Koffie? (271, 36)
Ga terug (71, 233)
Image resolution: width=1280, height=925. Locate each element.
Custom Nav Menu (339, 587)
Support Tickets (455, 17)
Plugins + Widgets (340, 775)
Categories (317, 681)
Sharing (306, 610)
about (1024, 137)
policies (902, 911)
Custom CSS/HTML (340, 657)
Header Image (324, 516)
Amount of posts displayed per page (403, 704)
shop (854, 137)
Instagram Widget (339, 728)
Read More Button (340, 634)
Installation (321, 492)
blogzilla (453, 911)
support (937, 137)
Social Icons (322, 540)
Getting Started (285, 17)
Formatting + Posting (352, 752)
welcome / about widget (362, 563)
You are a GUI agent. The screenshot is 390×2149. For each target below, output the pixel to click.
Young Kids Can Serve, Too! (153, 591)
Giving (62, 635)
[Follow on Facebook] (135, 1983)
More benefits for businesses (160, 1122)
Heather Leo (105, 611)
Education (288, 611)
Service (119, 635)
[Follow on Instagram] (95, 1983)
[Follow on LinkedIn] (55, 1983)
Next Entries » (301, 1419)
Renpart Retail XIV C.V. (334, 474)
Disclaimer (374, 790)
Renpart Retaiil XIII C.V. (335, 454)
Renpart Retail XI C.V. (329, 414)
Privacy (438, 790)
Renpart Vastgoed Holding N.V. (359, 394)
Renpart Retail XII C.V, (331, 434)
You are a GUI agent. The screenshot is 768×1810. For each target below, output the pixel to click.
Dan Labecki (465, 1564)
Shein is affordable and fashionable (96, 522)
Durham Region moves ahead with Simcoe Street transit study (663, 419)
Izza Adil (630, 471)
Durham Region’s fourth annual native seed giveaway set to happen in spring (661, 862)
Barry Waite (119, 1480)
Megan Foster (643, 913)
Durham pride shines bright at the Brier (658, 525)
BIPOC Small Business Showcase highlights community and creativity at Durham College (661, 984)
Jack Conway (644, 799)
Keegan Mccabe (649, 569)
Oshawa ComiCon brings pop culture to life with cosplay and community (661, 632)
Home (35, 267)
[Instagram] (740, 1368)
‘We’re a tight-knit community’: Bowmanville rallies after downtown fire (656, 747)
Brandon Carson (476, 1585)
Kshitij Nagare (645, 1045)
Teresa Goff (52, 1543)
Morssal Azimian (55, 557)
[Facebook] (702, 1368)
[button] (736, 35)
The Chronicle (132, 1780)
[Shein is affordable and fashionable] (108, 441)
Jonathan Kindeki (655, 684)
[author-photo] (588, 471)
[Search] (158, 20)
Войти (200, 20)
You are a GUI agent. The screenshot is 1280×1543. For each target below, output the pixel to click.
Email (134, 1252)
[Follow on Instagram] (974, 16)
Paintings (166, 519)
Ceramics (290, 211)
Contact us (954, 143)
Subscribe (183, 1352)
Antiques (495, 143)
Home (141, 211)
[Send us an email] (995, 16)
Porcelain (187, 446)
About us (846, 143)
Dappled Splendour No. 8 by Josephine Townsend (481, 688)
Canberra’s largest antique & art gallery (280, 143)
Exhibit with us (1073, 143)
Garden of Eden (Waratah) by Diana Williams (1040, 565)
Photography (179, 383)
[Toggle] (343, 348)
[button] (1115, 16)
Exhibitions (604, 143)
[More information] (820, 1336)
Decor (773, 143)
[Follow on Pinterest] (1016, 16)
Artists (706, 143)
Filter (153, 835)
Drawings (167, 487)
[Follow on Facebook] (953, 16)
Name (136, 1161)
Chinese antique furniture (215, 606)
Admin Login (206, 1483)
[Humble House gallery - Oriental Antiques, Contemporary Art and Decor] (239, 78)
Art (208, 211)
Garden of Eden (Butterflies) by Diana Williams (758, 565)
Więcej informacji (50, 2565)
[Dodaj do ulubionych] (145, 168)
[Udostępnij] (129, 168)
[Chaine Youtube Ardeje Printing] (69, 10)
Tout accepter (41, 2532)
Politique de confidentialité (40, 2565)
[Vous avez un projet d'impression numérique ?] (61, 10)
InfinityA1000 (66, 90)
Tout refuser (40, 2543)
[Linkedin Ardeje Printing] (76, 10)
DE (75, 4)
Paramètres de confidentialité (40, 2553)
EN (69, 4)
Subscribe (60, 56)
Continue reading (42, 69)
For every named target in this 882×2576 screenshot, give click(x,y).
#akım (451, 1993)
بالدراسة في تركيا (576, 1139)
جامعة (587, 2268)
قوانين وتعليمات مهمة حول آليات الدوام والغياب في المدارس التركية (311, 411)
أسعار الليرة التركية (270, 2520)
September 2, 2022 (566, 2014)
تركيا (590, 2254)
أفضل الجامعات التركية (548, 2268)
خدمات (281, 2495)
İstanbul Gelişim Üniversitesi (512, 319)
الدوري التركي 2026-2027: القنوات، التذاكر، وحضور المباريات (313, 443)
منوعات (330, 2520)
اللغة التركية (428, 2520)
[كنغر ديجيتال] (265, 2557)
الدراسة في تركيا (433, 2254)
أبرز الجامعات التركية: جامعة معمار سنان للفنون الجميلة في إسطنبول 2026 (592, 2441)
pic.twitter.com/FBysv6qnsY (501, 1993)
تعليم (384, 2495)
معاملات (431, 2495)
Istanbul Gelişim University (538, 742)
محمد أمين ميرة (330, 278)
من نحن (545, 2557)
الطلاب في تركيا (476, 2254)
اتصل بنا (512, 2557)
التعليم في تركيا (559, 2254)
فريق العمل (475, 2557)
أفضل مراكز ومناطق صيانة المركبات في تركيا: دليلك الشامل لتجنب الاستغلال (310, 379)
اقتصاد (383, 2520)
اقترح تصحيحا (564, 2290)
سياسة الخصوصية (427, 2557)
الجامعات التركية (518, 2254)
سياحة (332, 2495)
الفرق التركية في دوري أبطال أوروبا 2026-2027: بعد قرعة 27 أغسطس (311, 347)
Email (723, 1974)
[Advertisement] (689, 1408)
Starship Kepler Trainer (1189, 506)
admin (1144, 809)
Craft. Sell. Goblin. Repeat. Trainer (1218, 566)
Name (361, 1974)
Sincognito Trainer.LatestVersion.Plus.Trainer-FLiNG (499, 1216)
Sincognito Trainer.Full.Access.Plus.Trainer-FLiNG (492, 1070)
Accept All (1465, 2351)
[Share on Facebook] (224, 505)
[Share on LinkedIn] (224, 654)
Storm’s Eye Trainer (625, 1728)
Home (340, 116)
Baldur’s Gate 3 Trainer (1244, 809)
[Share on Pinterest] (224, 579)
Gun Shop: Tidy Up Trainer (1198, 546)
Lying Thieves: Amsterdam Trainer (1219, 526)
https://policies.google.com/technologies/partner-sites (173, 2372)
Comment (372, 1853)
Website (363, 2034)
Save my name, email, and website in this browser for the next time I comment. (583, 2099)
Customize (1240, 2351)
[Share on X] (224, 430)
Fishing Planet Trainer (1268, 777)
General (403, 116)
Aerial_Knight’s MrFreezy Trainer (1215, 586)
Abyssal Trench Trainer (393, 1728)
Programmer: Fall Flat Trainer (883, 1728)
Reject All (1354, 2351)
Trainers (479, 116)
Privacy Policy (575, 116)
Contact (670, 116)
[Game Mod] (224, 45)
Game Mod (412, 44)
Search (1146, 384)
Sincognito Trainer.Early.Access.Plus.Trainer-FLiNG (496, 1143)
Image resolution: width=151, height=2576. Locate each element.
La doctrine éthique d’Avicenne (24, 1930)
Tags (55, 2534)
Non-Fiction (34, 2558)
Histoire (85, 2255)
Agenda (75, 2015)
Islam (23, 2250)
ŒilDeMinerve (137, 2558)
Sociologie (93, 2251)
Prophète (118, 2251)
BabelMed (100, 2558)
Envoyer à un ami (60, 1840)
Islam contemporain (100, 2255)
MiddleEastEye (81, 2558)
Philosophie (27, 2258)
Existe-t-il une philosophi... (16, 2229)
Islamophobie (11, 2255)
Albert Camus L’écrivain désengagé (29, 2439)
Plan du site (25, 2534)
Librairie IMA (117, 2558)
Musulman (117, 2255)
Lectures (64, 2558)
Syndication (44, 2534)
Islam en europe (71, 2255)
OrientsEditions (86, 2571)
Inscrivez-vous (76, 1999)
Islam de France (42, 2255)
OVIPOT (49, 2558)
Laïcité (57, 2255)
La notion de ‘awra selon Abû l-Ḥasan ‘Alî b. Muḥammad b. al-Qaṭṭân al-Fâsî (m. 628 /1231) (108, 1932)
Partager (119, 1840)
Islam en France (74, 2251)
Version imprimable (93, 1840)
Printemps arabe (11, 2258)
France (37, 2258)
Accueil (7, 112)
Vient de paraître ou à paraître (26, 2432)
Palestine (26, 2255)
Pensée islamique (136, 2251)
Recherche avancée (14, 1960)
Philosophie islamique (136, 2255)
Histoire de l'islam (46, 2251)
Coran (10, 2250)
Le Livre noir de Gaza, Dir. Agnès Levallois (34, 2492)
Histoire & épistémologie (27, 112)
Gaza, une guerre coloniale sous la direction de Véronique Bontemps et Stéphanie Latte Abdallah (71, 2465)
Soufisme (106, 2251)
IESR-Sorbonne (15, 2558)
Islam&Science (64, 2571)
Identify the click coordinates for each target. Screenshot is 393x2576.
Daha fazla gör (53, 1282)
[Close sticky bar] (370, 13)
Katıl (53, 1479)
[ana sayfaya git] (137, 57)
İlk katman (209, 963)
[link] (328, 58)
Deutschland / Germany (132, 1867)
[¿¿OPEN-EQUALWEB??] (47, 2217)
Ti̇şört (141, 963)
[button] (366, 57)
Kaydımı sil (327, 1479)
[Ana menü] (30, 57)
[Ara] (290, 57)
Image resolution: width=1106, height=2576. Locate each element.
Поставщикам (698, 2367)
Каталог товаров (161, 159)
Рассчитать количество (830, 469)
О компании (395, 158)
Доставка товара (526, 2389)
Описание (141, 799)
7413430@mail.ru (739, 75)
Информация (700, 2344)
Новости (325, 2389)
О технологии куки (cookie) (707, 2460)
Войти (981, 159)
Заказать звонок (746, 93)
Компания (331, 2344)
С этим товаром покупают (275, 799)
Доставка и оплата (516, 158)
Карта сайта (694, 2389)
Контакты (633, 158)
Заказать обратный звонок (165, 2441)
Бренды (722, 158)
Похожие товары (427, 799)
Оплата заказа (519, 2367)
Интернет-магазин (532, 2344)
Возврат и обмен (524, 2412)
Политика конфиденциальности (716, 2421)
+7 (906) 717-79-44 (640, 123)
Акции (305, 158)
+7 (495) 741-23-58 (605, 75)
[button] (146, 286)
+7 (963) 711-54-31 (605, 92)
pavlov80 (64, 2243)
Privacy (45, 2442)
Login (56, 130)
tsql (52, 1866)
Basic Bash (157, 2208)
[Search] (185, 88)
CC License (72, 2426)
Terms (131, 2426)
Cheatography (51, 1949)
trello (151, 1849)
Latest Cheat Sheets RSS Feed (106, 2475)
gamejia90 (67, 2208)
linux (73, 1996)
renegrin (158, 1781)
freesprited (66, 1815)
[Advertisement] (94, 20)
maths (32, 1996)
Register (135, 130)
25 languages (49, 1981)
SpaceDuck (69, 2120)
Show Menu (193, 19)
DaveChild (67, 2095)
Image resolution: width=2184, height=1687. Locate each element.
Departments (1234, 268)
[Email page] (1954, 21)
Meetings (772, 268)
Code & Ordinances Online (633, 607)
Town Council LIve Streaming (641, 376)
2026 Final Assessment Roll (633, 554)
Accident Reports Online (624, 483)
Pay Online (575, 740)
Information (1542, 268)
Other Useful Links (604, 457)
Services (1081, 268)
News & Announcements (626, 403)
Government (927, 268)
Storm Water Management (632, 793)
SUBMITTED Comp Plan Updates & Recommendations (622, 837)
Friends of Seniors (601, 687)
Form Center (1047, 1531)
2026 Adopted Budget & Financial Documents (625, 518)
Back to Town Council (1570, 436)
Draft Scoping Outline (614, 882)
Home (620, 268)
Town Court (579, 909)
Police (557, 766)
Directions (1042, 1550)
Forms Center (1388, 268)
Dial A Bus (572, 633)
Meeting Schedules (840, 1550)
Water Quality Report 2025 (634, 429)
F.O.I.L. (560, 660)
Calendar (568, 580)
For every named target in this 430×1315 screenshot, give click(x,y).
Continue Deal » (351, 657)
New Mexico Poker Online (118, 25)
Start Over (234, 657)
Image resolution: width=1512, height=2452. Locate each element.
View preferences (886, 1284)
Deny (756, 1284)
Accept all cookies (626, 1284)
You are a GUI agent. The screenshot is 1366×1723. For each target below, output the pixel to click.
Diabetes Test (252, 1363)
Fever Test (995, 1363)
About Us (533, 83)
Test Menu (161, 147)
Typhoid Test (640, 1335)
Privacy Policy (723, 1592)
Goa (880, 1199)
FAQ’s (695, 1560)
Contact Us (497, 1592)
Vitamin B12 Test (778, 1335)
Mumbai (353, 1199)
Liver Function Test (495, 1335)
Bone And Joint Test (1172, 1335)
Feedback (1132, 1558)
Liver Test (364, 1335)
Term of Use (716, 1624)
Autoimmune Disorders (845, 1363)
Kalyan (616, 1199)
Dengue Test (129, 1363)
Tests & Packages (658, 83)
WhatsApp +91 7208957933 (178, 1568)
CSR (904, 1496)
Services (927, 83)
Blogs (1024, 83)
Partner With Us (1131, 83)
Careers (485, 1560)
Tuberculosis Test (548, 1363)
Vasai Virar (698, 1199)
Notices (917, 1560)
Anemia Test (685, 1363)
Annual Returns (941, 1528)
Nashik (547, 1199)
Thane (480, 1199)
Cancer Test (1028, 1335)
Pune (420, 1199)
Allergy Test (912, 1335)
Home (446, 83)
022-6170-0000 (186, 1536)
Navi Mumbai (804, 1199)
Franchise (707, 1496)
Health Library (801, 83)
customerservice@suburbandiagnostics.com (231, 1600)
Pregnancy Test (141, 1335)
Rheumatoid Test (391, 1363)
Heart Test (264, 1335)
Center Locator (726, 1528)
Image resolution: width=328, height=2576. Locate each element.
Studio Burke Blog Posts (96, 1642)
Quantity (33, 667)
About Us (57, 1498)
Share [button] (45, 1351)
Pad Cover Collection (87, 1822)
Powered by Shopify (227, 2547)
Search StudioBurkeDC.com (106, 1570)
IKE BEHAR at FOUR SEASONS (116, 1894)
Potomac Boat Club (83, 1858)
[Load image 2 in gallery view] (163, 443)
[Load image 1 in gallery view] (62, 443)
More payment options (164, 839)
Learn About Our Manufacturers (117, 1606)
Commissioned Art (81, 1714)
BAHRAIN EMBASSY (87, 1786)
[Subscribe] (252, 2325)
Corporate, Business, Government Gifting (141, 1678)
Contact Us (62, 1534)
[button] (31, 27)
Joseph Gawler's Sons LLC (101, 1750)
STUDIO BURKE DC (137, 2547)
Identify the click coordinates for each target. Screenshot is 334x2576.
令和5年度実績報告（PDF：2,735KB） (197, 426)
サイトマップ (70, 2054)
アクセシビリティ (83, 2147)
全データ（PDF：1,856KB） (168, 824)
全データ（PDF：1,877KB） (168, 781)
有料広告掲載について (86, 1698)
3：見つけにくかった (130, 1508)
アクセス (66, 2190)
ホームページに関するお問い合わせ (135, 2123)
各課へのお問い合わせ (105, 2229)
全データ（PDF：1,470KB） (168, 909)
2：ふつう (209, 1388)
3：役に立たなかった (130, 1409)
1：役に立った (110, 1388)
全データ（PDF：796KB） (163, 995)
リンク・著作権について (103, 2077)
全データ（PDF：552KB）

* _ASSIGNED TASK_: Restate word for word the entries above, starting at the line with "[Follow on Facebook] (135, 1983)" and ending at the line with "Dappled Splendour No.", inclusive, and no others.

* _ANSWER TO THIS TASK_:
[Follow on Facebook] (135, 1983)
More benefits for businesses (160, 1122)
Heather Leo (105, 611)
Education (288, 611)
Service (119, 635)
[Follow on Instagram] (95, 1983)
[Follow on LinkedIn] (55, 1983)
Next Entries » (301, 1419)
Renpart Retail XIV C.V. (334, 474)
Disclaimer (374, 790)
Renpart Retaiil XIII C.V. (335, 454)
Renpart Retail XI C.V. (329, 414)
Privacy (438, 790)
Renpart Vastgoed Holding N.V. (359, 394)
Renpart Retail XII C.V, (331, 434)
You are a GUI agent. The screenshot is 768×1810. For each target below, output the pixel to click.
Dan Labecki (465, 1564)
Shein is affordable and fashionable (96, 522)
Durham Region moves ahead with Simcoe Street transit study (663, 419)
Izza Adil (630, 471)
Durham Region’s fourth annual native seed giveaway set to happen in spring (661, 862)
Barry Waite (119, 1480)
Megan Foster (643, 913)
Durham pride shines bright at the Brier (658, 525)
BIPOC Small Business Showcase highlights community and creativity at Durham College (661, 984)
Jack Conway (644, 799)
Keegan Mccabe (649, 569)
Oshawa ComiCon brings pop culture to life with cosplay and community (661, 632)
Home (35, 267)
[Instagram] (740, 1368)
‘We’re a tight-knit community’: Bowmanville rallies after downtown fire (656, 747)
Brandon Carson (476, 1585)
Kshitij Nagare (645, 1045)
Teresa Goff (52, 1543)
Morssal Azimian (55, 557)
[Facebook] (702, 1368)
[button] (736, 35)
The Chronicle (132, 1780)
[Shein is affordable and fashionable] (108, 441)
Jonathan Kindeki (655, 684)
[author-photo] (588, 471)
[Search] (158, 20)
Войти (200, 20)
You are a GUI agent. The screenshot is 1280×1543. For each target below, output the pixel to click.
Email (134, 1252)
[Follow on Instagram] (974, 16)
Paintings (166, 519)
Ceramics (290, 211)
Contact us (954, 143)
Subscribe (183, 1352)
Antiques (495, 143)
Home (141, 211)
[Send us an email] (995, 16)
Porcelain (187, 446)
About us (846, 143)
Dappled Splendour No. 8 by Josephine Townsend (481, 688)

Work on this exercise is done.